**What to produce**
Where does the word "with" show up in the data? Please find each such line and copy it.

+++ Material for this exercise +++

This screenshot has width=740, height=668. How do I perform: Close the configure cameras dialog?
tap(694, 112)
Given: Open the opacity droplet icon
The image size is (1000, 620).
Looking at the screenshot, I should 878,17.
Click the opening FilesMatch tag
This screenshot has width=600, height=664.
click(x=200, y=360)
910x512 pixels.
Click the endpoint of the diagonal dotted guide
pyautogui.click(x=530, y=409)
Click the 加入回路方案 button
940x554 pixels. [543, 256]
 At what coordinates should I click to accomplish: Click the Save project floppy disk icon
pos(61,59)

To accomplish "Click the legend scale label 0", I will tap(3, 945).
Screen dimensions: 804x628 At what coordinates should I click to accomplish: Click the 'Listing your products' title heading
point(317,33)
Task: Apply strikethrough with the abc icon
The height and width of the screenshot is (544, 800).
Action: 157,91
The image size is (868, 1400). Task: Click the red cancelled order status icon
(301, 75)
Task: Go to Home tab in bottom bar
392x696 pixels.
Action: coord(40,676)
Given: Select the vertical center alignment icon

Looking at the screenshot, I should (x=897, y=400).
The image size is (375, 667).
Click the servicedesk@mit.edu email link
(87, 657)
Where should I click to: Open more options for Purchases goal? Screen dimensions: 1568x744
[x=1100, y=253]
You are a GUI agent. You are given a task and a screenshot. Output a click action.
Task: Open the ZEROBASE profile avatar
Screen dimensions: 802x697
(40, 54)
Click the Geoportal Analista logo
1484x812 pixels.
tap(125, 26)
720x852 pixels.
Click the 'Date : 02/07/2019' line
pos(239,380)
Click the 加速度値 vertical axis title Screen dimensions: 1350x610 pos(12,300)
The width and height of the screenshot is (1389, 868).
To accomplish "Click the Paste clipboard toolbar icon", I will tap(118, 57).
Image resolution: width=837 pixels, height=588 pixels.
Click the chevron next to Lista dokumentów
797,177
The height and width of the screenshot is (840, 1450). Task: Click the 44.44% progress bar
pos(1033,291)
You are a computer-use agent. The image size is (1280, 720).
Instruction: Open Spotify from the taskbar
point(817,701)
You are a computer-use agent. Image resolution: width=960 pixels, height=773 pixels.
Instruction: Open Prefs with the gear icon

+++

**Answer to the exercise**
Task: Apply strikethrough with the abc icon
Instruction: Open Prefs with the gear icon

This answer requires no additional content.